Dataset items
---+---
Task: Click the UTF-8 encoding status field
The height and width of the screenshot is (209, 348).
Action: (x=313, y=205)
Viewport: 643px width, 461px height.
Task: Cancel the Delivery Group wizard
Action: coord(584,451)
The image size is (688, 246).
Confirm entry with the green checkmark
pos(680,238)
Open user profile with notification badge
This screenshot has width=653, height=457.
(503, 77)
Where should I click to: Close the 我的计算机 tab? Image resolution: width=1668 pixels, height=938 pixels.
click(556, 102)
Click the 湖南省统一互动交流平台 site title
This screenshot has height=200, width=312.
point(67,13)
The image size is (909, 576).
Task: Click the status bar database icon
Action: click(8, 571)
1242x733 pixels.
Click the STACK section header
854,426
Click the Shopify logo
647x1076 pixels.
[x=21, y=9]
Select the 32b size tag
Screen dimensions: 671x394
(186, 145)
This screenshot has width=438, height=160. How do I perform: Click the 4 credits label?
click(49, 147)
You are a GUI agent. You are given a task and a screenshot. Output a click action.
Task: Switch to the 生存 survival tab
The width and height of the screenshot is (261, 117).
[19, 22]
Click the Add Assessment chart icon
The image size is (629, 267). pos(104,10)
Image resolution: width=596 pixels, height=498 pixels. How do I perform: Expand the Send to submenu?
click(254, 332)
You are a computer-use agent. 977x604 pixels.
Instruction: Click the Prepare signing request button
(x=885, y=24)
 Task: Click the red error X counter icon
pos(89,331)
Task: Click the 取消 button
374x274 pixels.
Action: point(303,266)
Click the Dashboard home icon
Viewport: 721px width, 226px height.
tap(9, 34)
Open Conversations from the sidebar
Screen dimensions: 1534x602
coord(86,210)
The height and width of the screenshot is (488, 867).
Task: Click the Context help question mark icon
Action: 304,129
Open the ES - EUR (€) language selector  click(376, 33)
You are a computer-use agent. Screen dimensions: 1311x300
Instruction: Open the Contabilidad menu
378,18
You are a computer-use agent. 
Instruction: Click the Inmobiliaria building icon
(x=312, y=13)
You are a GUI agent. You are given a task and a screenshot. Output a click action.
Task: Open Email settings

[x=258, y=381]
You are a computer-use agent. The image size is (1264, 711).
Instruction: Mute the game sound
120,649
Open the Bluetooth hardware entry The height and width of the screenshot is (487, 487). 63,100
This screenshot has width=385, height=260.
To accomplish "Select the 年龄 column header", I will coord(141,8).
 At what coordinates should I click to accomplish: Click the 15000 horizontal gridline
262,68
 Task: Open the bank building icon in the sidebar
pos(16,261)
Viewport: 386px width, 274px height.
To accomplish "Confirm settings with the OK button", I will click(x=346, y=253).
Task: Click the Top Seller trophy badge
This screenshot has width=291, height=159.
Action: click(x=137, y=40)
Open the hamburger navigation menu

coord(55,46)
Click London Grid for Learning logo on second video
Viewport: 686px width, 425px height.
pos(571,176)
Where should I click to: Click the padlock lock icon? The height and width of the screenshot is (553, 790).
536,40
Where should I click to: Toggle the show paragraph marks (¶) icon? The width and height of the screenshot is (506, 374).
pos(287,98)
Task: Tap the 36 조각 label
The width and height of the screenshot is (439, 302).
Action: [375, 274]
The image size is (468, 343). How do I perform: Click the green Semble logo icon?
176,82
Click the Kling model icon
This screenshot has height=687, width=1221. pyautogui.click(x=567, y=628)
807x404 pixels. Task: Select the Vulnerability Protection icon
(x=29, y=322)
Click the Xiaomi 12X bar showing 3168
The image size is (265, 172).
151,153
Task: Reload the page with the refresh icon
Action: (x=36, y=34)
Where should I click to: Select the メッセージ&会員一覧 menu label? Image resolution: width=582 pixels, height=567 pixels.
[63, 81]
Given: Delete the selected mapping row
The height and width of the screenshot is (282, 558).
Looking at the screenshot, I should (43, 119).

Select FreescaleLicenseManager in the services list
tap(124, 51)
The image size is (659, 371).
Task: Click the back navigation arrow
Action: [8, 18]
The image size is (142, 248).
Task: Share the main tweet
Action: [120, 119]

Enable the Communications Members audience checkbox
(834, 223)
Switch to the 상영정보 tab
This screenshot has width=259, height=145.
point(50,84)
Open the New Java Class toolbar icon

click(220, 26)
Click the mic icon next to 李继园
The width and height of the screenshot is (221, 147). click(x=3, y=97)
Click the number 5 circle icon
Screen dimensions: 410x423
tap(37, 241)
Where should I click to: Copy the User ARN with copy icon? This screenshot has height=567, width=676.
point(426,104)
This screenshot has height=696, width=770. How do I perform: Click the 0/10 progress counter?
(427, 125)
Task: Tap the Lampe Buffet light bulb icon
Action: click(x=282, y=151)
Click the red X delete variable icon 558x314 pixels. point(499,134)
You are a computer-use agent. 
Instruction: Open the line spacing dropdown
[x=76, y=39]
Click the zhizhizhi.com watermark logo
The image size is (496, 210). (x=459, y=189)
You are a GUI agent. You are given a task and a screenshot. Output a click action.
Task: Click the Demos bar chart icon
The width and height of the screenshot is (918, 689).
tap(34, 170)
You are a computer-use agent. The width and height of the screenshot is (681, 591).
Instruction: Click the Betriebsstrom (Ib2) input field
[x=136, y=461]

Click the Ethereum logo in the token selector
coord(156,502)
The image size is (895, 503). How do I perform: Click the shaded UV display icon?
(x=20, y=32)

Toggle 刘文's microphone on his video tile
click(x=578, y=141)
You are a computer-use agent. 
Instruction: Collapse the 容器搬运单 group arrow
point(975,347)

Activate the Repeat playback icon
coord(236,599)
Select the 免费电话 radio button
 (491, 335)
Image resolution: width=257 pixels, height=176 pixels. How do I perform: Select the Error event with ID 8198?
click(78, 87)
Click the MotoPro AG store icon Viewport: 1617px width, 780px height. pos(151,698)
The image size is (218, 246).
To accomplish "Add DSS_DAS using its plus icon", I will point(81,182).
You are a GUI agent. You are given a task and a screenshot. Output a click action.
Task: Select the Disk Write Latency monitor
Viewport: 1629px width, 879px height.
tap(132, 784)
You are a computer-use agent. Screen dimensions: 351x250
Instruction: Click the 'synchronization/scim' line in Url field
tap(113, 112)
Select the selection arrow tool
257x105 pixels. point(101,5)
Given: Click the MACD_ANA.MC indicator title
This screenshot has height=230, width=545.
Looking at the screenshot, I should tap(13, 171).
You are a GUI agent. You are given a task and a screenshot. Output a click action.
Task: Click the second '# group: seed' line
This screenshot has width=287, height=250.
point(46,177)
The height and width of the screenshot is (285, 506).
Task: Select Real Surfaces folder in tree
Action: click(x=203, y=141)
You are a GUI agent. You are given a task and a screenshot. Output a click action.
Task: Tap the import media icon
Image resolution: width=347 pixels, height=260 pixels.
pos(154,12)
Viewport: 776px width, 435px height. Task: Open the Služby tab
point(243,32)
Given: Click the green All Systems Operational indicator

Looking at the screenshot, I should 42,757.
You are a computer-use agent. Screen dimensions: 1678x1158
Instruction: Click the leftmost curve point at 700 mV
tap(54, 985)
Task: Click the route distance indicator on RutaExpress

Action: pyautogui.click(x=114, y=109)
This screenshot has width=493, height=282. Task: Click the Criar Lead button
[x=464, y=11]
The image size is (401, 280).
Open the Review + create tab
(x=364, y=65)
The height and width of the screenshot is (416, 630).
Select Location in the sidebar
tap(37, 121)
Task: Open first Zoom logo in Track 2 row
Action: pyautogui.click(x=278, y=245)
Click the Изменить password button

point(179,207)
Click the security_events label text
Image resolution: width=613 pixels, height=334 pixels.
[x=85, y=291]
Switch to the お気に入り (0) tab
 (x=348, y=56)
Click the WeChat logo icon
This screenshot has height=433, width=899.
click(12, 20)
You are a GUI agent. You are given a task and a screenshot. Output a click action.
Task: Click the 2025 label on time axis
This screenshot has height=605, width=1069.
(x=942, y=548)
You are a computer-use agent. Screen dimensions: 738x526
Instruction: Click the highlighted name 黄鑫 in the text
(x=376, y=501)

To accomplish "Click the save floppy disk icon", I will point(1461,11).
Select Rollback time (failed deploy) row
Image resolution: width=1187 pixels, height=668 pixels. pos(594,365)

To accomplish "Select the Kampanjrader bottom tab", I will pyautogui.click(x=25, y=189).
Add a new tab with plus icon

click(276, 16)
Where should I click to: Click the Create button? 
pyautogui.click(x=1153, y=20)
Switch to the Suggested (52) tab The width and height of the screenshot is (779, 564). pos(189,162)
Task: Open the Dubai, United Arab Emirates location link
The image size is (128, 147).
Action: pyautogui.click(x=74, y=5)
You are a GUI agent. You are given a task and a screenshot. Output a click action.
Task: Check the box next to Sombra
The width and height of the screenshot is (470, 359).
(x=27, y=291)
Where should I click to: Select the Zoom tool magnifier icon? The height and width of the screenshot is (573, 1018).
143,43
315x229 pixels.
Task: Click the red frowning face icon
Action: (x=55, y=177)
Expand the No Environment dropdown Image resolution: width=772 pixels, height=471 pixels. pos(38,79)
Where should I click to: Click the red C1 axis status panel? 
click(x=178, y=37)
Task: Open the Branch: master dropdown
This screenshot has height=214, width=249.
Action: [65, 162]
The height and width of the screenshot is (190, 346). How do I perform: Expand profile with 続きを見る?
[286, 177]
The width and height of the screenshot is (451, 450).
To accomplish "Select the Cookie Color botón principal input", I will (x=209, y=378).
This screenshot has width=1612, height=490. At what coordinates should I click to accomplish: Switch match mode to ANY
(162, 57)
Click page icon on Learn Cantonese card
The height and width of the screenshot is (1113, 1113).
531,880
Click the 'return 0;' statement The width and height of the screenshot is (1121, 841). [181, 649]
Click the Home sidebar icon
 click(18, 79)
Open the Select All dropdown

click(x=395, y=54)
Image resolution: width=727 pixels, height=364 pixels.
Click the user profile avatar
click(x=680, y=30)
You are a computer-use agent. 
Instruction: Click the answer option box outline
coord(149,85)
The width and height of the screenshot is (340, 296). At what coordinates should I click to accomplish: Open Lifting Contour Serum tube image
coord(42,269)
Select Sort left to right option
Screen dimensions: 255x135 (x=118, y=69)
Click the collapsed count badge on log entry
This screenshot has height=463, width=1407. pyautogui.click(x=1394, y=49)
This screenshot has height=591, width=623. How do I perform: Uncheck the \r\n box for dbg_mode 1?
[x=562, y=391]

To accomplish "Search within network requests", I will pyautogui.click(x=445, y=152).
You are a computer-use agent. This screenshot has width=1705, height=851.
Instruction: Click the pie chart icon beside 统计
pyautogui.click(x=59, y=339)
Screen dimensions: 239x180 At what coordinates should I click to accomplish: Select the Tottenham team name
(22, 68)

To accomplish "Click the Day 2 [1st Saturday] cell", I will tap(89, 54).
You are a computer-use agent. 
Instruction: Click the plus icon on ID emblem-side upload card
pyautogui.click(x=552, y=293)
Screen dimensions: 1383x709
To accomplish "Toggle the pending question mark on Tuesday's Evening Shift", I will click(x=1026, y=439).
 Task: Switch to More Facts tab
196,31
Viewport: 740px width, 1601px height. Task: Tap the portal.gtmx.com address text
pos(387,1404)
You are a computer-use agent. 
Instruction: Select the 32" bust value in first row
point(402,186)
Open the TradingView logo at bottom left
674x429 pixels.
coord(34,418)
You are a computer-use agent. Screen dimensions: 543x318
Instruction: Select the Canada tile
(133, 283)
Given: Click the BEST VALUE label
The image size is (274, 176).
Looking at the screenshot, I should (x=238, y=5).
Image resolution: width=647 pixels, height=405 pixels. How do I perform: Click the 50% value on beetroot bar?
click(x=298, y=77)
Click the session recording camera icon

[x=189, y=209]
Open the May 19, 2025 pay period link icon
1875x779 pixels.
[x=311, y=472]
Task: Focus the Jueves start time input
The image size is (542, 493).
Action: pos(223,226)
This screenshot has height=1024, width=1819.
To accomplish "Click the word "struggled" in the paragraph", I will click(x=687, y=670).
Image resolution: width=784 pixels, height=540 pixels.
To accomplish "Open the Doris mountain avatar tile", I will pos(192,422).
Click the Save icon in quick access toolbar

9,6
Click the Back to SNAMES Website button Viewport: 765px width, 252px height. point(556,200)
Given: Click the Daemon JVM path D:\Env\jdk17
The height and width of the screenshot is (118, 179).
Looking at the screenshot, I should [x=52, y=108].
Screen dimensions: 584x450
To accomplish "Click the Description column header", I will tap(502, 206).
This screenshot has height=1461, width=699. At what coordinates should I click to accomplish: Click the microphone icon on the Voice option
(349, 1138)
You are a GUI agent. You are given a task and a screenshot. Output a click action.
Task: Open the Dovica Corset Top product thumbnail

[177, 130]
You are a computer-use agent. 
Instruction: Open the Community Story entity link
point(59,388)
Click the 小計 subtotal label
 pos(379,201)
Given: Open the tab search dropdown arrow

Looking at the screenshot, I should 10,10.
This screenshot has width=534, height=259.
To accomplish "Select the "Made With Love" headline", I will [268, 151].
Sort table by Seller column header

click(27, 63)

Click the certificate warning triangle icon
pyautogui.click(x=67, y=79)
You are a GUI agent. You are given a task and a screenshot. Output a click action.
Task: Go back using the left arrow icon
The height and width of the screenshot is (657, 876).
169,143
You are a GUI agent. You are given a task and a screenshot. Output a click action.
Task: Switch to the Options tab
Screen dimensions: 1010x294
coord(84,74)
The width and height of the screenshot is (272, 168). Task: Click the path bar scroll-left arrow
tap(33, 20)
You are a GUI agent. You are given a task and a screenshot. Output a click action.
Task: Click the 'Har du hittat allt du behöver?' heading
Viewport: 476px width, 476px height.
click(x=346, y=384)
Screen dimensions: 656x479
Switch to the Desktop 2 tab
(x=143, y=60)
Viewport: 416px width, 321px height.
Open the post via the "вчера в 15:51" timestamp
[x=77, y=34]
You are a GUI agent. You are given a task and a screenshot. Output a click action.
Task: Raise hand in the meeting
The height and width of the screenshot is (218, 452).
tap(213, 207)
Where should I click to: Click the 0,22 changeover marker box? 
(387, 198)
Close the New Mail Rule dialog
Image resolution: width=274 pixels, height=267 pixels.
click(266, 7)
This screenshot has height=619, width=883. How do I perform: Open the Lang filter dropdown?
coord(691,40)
---+---
◆ REQUIREMENT
State how many lines in the records above contain the string "column", treating case as significant. Reply with the number only.

◆ RESULT OF THE EXERCISE
3